VIERNES
SANTO
Es Viernes Santo. Y nos unimos desde el corazón para
conmemorar el acto supremo de amor de Jesús hacia nosotros: su muerte por amor.
Ya sabéis, iniciábamos en silencio, con el sacerdote postrado en tierra, ante
el altar y todos de rodillas.
Escucharemos el relato completo de la Pasión según
San Juan. Y después iniciaremos un acto de adoración a la Cruz. Intentemos
abrir nuestros corazones para comprender, en profundidad, que la salvación nos
viene de la Cruz de Cristo.
Comencemos, pues, en silencio, con el corazón
abierto a la contemplación viva de las escenas que vamos a rememorar.

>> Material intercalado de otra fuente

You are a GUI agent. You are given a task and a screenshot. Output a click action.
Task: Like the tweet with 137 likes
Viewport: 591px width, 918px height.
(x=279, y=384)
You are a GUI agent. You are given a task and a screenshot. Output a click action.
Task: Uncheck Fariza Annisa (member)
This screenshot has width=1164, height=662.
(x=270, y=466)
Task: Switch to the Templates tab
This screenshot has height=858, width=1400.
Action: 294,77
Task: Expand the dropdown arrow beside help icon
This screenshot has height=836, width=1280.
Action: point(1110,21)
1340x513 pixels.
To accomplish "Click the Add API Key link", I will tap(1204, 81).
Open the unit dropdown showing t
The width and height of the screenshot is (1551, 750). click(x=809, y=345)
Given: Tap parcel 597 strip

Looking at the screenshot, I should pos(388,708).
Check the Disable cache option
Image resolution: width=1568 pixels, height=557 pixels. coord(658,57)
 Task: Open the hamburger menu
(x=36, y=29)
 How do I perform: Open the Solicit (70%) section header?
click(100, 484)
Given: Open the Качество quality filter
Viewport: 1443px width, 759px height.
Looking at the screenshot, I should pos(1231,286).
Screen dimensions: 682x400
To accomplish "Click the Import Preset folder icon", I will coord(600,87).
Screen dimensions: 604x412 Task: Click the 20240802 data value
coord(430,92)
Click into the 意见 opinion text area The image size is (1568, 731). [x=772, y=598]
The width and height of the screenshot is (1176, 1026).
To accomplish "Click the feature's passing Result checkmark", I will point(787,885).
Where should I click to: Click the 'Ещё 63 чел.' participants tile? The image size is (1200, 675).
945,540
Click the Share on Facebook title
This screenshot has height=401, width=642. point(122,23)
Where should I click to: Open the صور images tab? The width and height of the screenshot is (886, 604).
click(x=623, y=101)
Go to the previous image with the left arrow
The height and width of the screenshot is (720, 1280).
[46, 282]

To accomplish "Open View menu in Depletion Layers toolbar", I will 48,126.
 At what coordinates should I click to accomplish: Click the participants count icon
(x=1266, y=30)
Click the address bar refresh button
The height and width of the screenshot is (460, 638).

En vez de leer el relato de la pasión nuestra
propuesta es leer detenidamente esta reflexión sobre las Siete últimas palabras
de Jesús del gran teólogo alemán Karl Rahner, sj.
Las
siete palabras de Jesús en la cruz (Basado
en Karl Rahner, SJ)
Primera
Palabra: "Padre, perdónalos porque no saben lo que hacen” (Lc 23,34)
Cuelgas de la cruz. Te han clavado. No
te puedes separar de este palo erguido sobre el cielo y la tierra. Las heridas
queman tu cuerpo. La corona de espinas atormenta tu cabeza. Tus manos y tus
pies heridos son como traspasados por un hierro candente. Y tu alma es un mar
de desolación, de dolor, de desesperación.
Los responsables están ahí, al pie de la
cruz. Se quedan. Se ríen, insultan, blasfeman. Están convencidos de tener la
razón. ¿Puede un hombre torturar así a otro hombre, hasta la muerte?
¿Desgarrarlo hasta matarlo con el poder de la mentira, de la traición, de la
hipocresía, de la perfidia...? y mantener la pose del juez imparcial, el
aspecto del inocente, las apariencias de lo legal?
Sin embargo, Tú dices: "Padre,
perdónalos porque no saben lo que hacen". ¡Eres incomprensible, Jesús!
Amas a tus enemigos y los encomiendas al Padre. Intercedes por ellos. Tú dices
que no saben lo que hacen. Sí, hay algo que no saben: tu amor por ellos.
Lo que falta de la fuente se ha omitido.